Do USF Sarasota-Manatee leaders, like Bradenton’s Byron Shinn, support it?
It’s all about uniformity
The proposed changes, outlined in Florida House Bill 423, are essentially to put USF back in line with the 11 other public colleges and universities in Florida, Mark Walsh, assistant vice president for government relations for the USF System, said Monday.
“The other 11 institutions are under a single accreditation and we are the only outlier,” Walsh said. “This issue is often brought up by the governor, the Legislature and others.
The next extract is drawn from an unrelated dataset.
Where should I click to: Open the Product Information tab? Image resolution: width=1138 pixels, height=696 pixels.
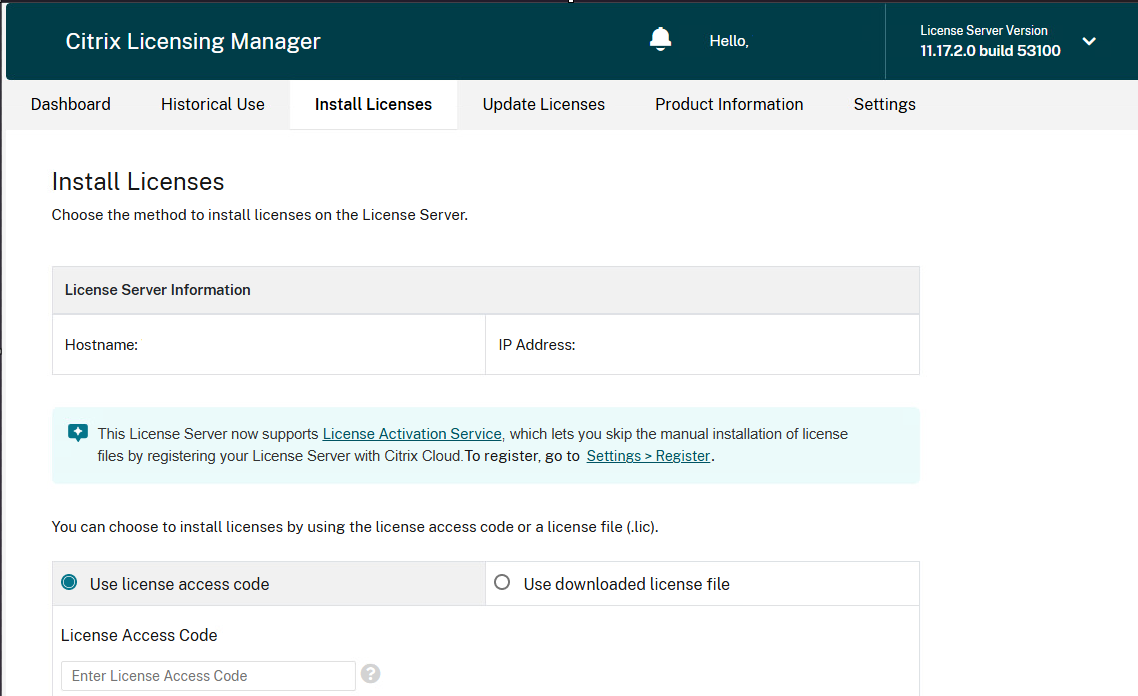click(x=729, y=104)
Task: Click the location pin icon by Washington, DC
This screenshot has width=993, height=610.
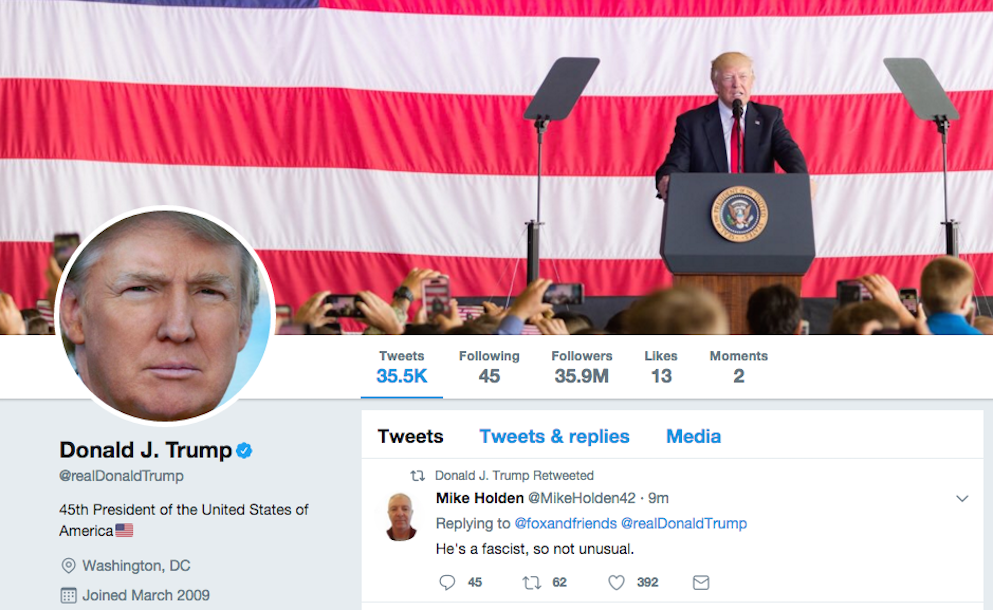Action: [68, 566]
It’s been a topic of conversation that we are different.”
About 17 years ago, the Florida Legislature created a law that USF campuses should have separate accreditation to provide autonomy for each campus, Walsh said.
USF Sarasota-Manatee Board chair supports reunification
As chairman of the USF Sarasota-Manatee Board and a USF System trustee, Shinn, a Bradenton accountant, is often considered the voice of the local campus.
On Monday Shinn said he is wholeheartedly behind USF reunification.
“First reason,” Shinn said. “When our community speaks about having nursing and engineering students for the workforce, we are limited as to how much and how long it takes to stand up a program. It take several years to get approval under USF Sarasota-Manatee status. But by being in one system we can stand up new programs immediately if the demand is there, which we know it is.”
The second reason, Shinn said, involves the phrase Genshaft used in her email, “preeminent research university.”
Right now only the University of Florida and Florida State have been named “preeminent research universities” in the state system, a status that is worth about $10 million in extra state funding, Shinn said.
USF is on the verge of attaining “preeminent” status, which means USF Sarasota-Manatee would share in that windfall, Shinn added.
“Sharing the preeminent funding among all the campuses is very important to the region,” Shinn said.
USF Sarasota-Manatee graduates would get a degree under reunification that reads University of South Florida, not USF Sarasota-Manatee, which could mean more to them if USF-Tampa gains “preeminent” stature, Walsh said.
Reunification would also allow USF Sarasota-Manatee to have PHD programs, Shinn said.
“Right now, there is no PHD programs allowed except in Tampa,” Shinn said. “If we have one system we can put PHD programs in all three campuses, which will help attract the best talent in faculty. When you have PHD programs you have research. And when you have that level of student and faculty, it raises the bar for everyone in the program. It puts it all up. By two campuses not having any PHD programs, it gives the perception that the regional campuses are not as good. So having one system with the ability to have PHD programs is wonderful.
“Reunification will only makes us better,” Shinn added of the USF Sarasota-Manatee campus. “Access to more money, access to PHD and access to sharing resources at the highest levels and streamlining access to programs for regional students. All this is why I am excited.”
The name of the regional campus would stay USF Sarasota-Manatee, Shinn said.
The House bill, which also has companion legislation in Senate Bill 4, is working its way through committees, Walsh said.